= Data to examine =
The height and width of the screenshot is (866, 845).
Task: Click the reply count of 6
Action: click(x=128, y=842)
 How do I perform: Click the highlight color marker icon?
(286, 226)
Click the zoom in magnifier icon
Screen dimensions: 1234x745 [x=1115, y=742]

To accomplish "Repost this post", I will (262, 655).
---
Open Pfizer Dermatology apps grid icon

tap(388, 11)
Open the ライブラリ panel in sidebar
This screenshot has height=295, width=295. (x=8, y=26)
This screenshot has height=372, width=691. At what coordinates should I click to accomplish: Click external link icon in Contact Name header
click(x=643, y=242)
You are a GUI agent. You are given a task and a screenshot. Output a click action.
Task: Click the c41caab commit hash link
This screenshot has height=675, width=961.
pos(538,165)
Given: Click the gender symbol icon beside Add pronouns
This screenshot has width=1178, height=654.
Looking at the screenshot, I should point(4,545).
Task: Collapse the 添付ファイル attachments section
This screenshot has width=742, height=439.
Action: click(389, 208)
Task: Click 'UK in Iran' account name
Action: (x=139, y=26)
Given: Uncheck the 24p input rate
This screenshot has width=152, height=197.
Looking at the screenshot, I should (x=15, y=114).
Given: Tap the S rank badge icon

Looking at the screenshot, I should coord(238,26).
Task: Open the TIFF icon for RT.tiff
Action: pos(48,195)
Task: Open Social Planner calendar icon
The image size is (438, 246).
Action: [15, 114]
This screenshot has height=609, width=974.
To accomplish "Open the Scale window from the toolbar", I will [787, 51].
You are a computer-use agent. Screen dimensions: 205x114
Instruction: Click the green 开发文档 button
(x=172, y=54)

= Required action =
For the listing above, print only the lines starting at the line containing "This screenshot has height=675, width=961." and ending at the line containing "You are a computer-use", exactly, both included.

= Answer =
This screenshot has height=675, width=961.
pos(538,165)
Given: Click the gender symbol icon beside Add pronouns
This screenshot has width=1178, height=654.
Looking at the screenshot, I should point(4,545).
Task: Collapse the 添付ファイル attachments section
This screenshot has width=742, height=439.
Action: click(389, 208)
Task: Click 'UK in Iran' account name
Action: (x=139, y=26)
Given: Uncheck the 24p input rate
This screenshot has width=152, height=197.
Looking at the screenshot, I should (x=15, y=114).
Given: Tap the S rank badge icon

Looking at the screenshot, I should coord(238,26).
Task: Open the TIFF icon for RT.tiff
Action: pos(48,195)
Task: Open Social Planner calendar icon
The image size is (438, 246).
Action: [15, 114]
This screenshot has height=609, width=974.
To accomplish "Open the Scale window from the toolbar", I will [787, 51].
You are a computer-use agent. Screen dimensions: 205x114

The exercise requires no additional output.